True story: I had to write the IF-statement in the code which would say "if day of week is Saturday". Of course, it's easy:
if ($dt->dayOfWeek == ...
And then my brain went "But wait. What number is Saturday? Should be 6? Or 5, since the whole array is from 0 to 6? Oh come on..."
Then I went to Carbon docs and found out that you don't have to remember such things - there are constants for that!

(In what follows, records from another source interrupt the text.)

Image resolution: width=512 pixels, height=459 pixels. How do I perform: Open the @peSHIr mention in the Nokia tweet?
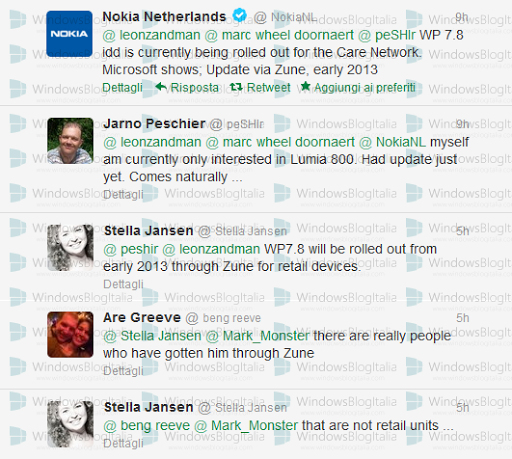387,35

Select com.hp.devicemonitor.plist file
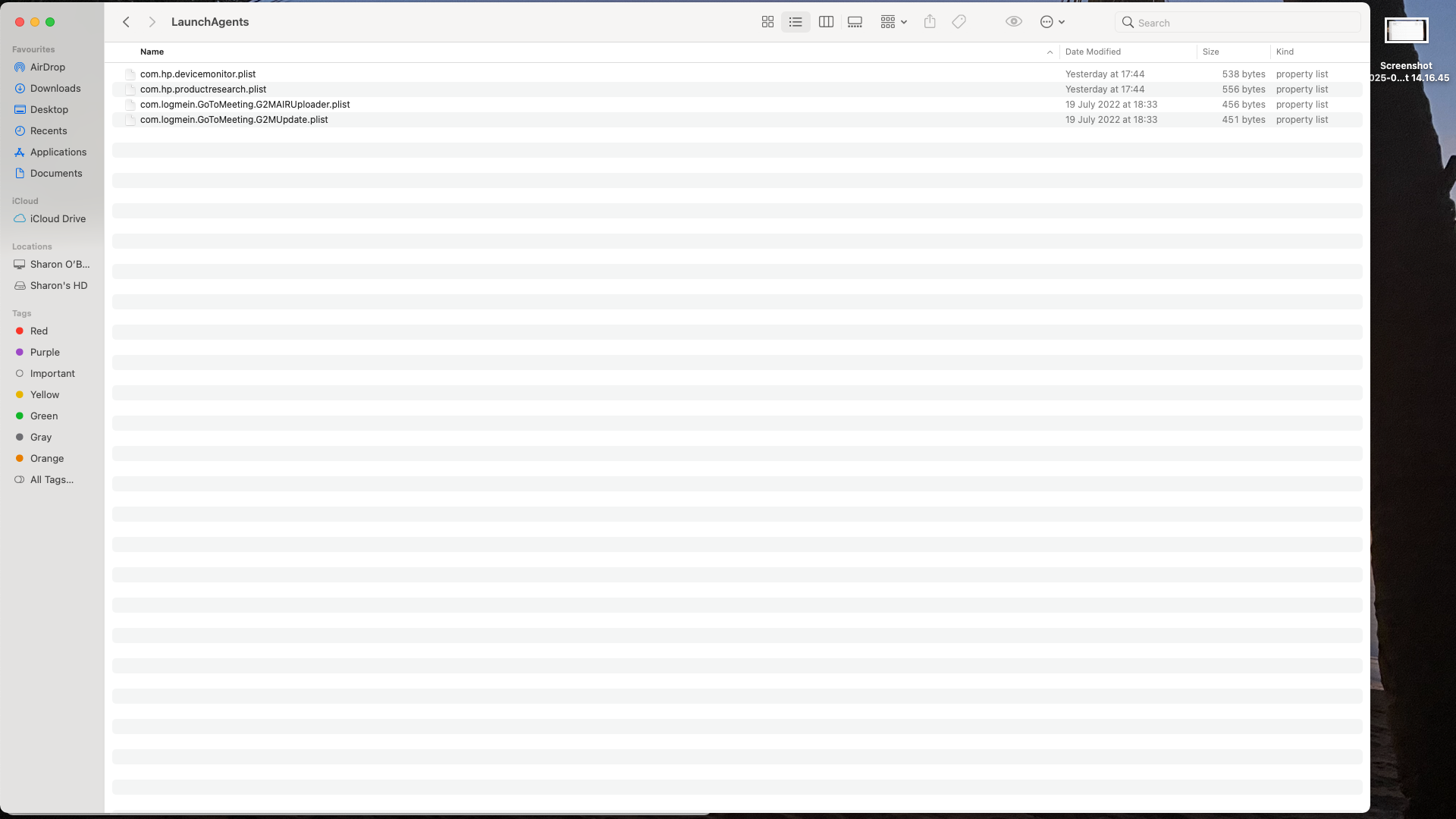click(198, 74)
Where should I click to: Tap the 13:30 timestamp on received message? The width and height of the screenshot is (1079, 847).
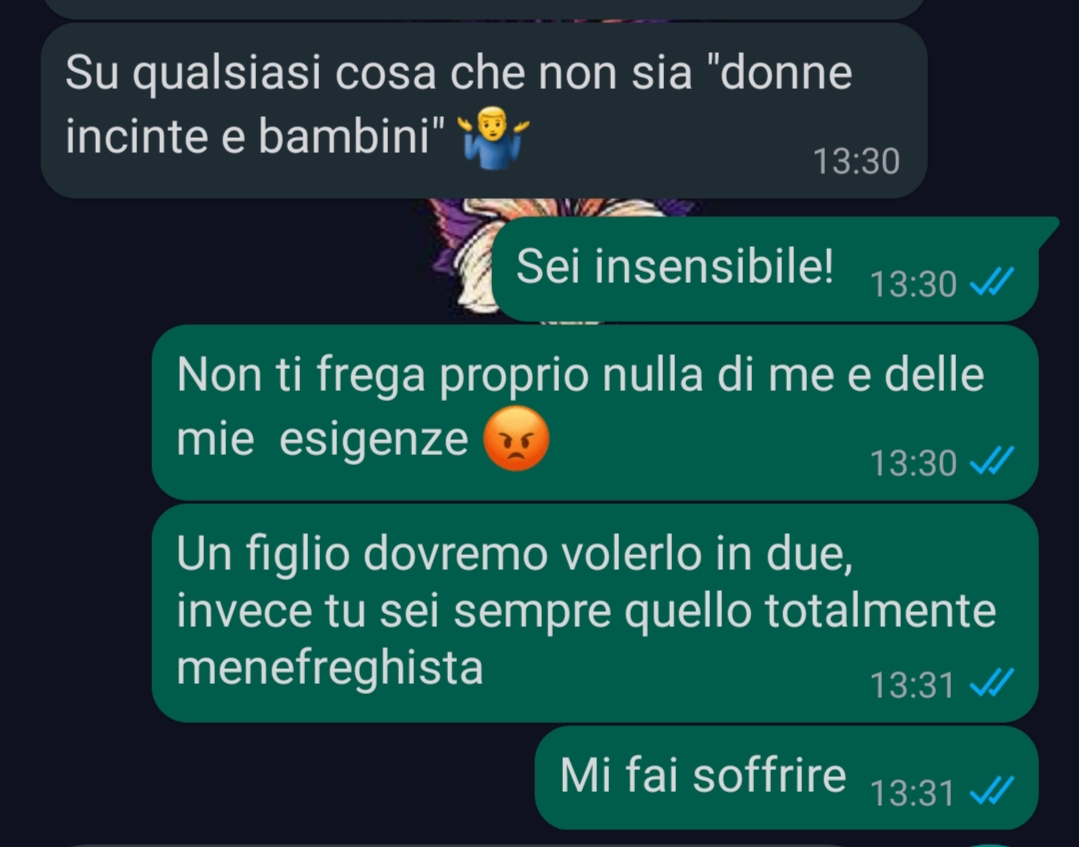click(x=856, y=162)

if ($dt->dayOfWeek == Carbon::SATURDAY) // ... do some Saturday magic
Yes, there are constants for all days of week:
var_dump(Carbon::SUNDAY); // int(0)
var_dump(Carbon::MONDAY); // int(1)
var_dump(Carbon::TUESDAY); // int(2)
var_dump(Carbon::WEDNESDAY); // int(3)
var_dump(Carbon::THURSDAY); // int(4)
var_dump(Carbon::FRIDAY); // int(5)
var_dump(Carbon::SATURDAY); // int(6)
But it doesn't stop there. For those who are totally lost in time and don't know how much years are in a century or hours in a day - there you go!

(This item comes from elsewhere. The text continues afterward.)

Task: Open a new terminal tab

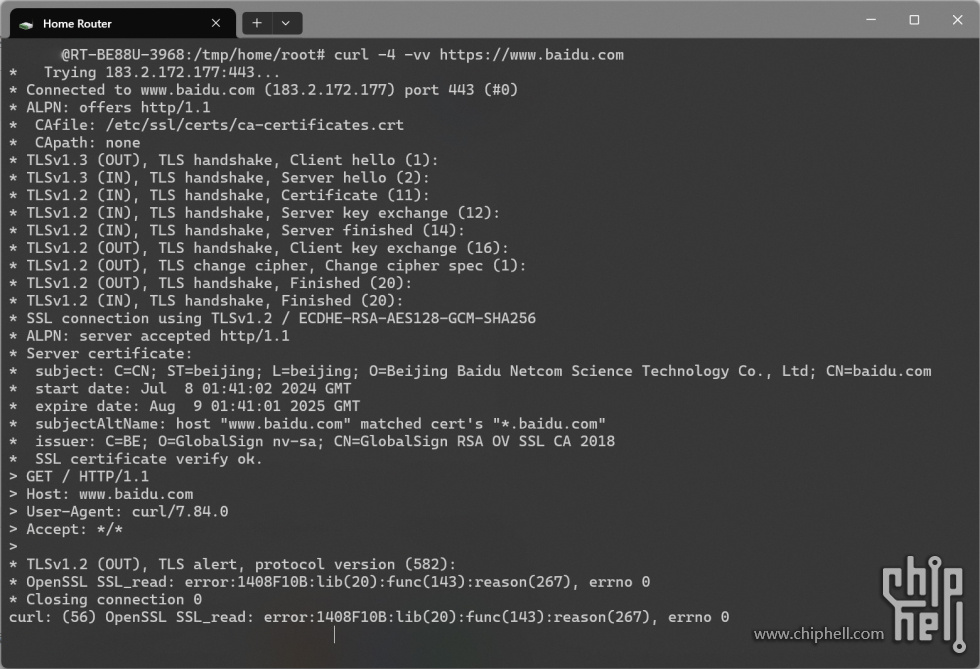Action: point(256,23)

var_dump(Carbon::YEARS_PER_CENTURY); // int(100)
var_dump(Carbon::YEARS_PER_DECADE); // int(10)
var_dump(Carbon::MONTHS_PER_YEAR); // int(12)
var_dump(Carbon::WEEKS_PER_YEAR); // int(52)
var_dump(Carbon::DAYS_PER_WEEK); // int(7)
var_dump(Carbon::HOURS_PER_DAY); // int(24)
var_dump(Carbon::MINUTES_PER_HOUR); // int(60)
var_dump(Carbon::SECONDS_PER_MINUTE); // int(60)
Note to self: sometimes it's quite useful to just read the manual of packages.